Input data:
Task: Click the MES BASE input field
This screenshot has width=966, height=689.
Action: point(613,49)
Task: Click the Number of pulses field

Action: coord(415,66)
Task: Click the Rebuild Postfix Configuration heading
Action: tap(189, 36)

Description of the task: All of the records above need to be printed again exactly as they appear.

Answer box:
Task: Click the MES BASE input field
This screenshot has width=966, height=689.
Action: point(613,49)
Task: Click the Number of pulses field

Action: coord(415,66)
Task: Click the Rebuild Postfix Configuration heading
Action: tap(189, 36)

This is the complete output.